Morrison continues to analyze the position of otherness within literature like Harriet Beecher Stowe’s Uncle Tom’s Cabin. Here, Morrison says that Stowe’s esteemed work romances slavery by humanizing it. Morrison also suggests that Stowe paints slaves as docile, and happy to serve. As an example, she describes the relationship between Eva and Topsy — the Other child. Topsy is an unruly young girl who learns how to act civilized by the white and respectable young girl, Eva. Morrison also points out that “Uncle Tom’s Cabin” was written for white people. Additionally, Morrison recognizes works by Flannery O’Connor and Ernest Hemingway and how their descriptions of black characters assisted in creating white America’s definition of the identities of blacks.

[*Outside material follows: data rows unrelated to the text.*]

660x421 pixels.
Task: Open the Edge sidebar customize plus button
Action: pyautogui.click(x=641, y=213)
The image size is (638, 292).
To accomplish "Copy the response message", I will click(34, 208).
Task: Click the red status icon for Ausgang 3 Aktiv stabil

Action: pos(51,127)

This realization makes Morrison’s publications that much more important, especially to black readers. In the chapter titled “Narrating the Other,” Morrison recalls working for Random House publishing company as a senior editor. There, she was responsible for the autobiographies of historic figures like the Black Panther Party’s co-founder, Huey P. Newton, Angela Davis, Muhammad Ali, and others. During a regional sales conference, a salesman announced that only a few black consumers purchased books. This conference inspired the award-winning author to go on a trailblazing path to create literature that black people would want to read.

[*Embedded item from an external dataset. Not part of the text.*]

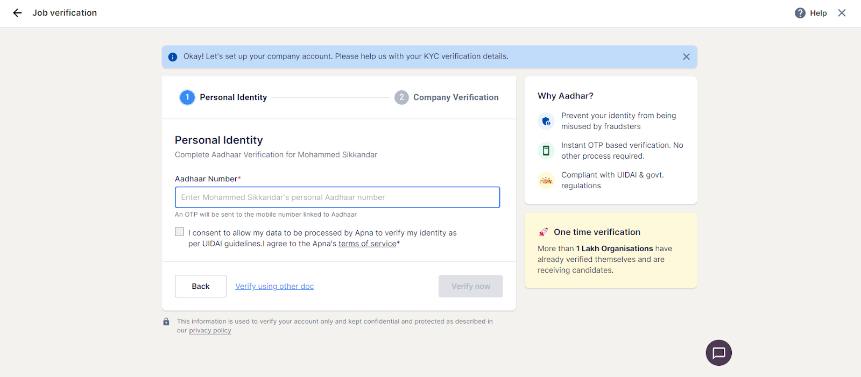Click the info icon in banner

tap(173, 57)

“I imagined a reverse dystopia — a deepening of the definition of ‘black’ and a search for its purity as defiance against the eugenics of ‘white…,’” Morrison writes of her decision to pen novels.
Her first novel, “Beloved,” was based on the life of Margaret Garner, a slave mother who killed her children to save them from suffocating the pangs of slavery. By loosely telling Garner’s story, Morrison shows the extreme consequences of what happens when power is abused, countering the narratives that slaves are docile and submissive, and the need for the white man’s paternalism. Morrison also recounts how literature has identified Africa as a dark, corrupt continent filled with savagery.
The autobiographical moments in The Origin of Others are the most interesting paragraphs within this book. Peeking into the life of this Pulitzer Prize-winning author’s personal life to understand her concerns for black America, provides a logical solution in shaping black identity — control our narrative. But honestly, how many white supremacists or KKK members are actually paying attention to our stories, with the hopes of bridging the gap between black and white relations? And I’m guilty, too. I don’t buy white supremacist literature, although it would help my understanding of their thought process.
While I have yet to come up with answers on whether or not my identity as a black man is permanent, however, The Origins of Others moved me to be more conscious of what type of language and behavior I, a hip-hop journalist and aspiring historian, put into the world.